((
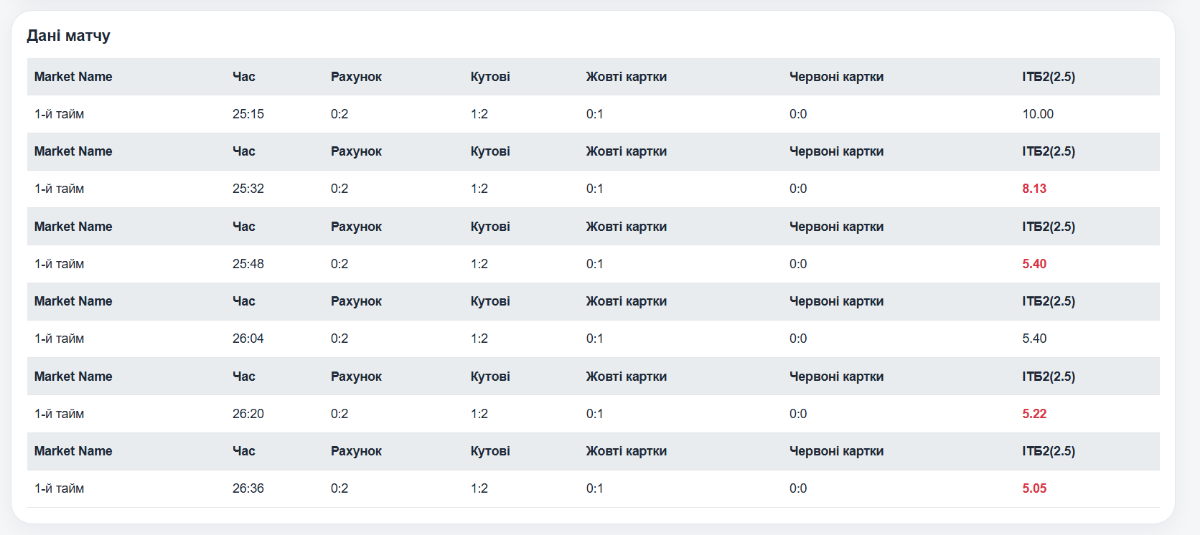
Task: Click the topmost "Жовті картки" column header
Action: [626, 77]
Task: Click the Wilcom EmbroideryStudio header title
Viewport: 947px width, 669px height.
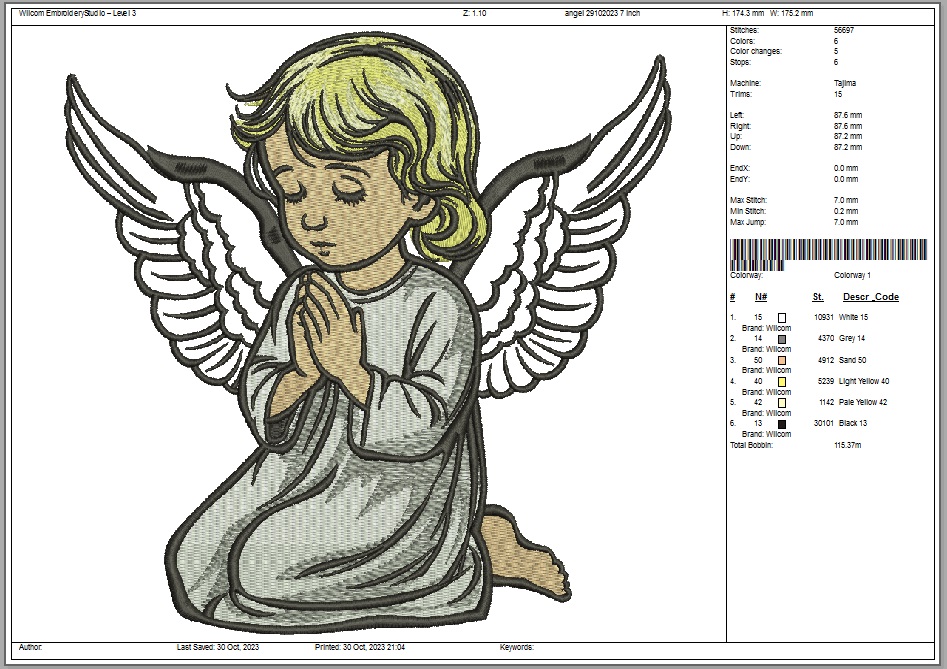Action: pyautogui.click(x=77, y=13)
))
--- Work to be completed ---
Only the lines from the line that contains "Task: Click the Wilcom" through the end of the entries are to be written out, exactly and without pictures, both ends included.

--- Answer to this exercise ---
Task: Click the Wilcom EmbroideryStudio header title
Viewport: 947px width, 669px height.
Action: pyautogui.click(x=77, y=13)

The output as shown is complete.